As part of the mission, JunoCam is capturing images in a raw file format and then making them available to the general public – who NASA refers to as citizen scientists – to view, analyze and process.
The photos of Europa not only highlight features of the moon’s surface, but also the creativity of the public who processed the photos.
Citizen scientists, citizen artists

This view of Jovian moon Europa was created by processing an image JunoCam captured during Juno’s close flyby on Sept. 29.
(Image data: NASA/JPL-Caltech/SwRI/MSSS Image processing by Björn Jónsson CC BY-NC-SA 2.0)
The first picture (above) was taken over a region near Europa’s equator. It was the closest image captured by JunoCam, taken from an altitude of 945 miles, and shows lines of pits and troughs scrawled across the icy surface. The features are made more apparent in a version of the image processed by Björn Jónsson.

This pair of images shows the same portion of Europa as captured by the Juno spacecraft’s JunoCam during the mission’s Sept. 29 close flyby. The image at left was minimally processed.
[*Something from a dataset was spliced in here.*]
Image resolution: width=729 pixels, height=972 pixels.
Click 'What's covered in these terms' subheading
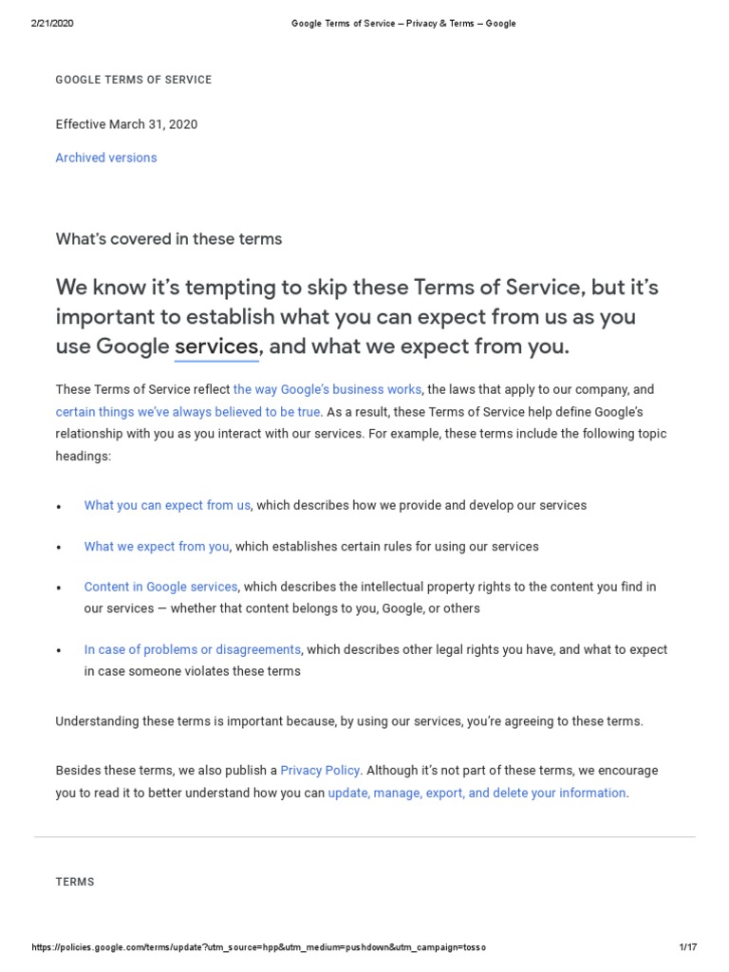[x=169, y=239]
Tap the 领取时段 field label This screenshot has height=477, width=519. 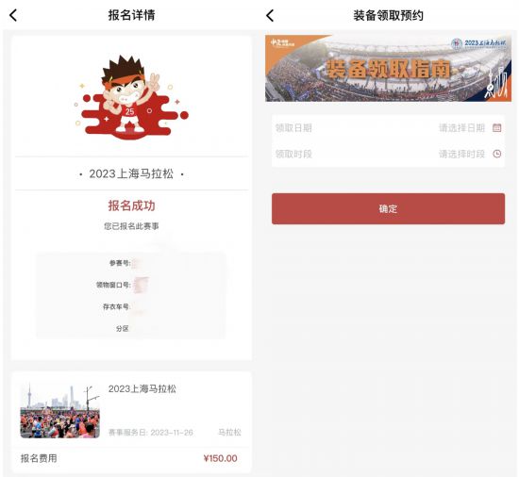pyautogui.click(x=293, y=154)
A citizen scientist processed the image at right, and enhanced color contrast causes larger surface features to stand out.
(Image data: NASA/JPL-Caltech/SwRI/MSSS Image processing: Navaneeth Krishnan S © CC BY)
Another image (above) provides an even closer look at Europa’s surface features. In a version processed by Navaneeth Krishnan, the image shows even more distinct features, with lines and shadows that make the surface features look like veins.

This highly stylized view of Jupiter’s icy moon Europa was created by reprocessing an image captured by JunoCam during the mission’s close flyby on Sept. 29.
(Image data: NASA/JPL-Caltech/SwRI/MSSS Image processing: Kevin M. Gill / Fernando Garcia Navarro CC BY 2.0)
A different image (above) shows a more colorful version of Europa. Processed by Fernando Garcia Navarro, the image takes inspiration from one processed by another citizen scientist Kevin M. Gill and splashes shades of pinks, purples and other colors on the moon.
The importance of Europa

The complex, ice-covered surface of Jupiter’s moon Europa was captured by NASA’s Juno spacecraft during a flyby on Sept. 29, 2022. At closest approach, the spacecraft came within a distance of about 219 miles (352 kilometers).
(NASA/JPL-Caltech/SWRI/MSSS)
Europa is one of Jupiter’s 80 moons. With a diameter slightly smaller than Earth’s moon, Europa is Jupiter’s fourth-largest moon.
Europa is the most promising place to look for life beyond Earth, according to NASA.
Scientists believe that, underneath the 10- to 15-mile-thick shell of ice around the moon, Europa may contain a vast ocean of salty water. This ocean may contain double the amount of Earth’s oceans combined, and it is here where life might exist.
NASA has a mission planned to visit Europa in October 2024. Called Europa Clipper, it will investigate whether the moon could truly sustain life.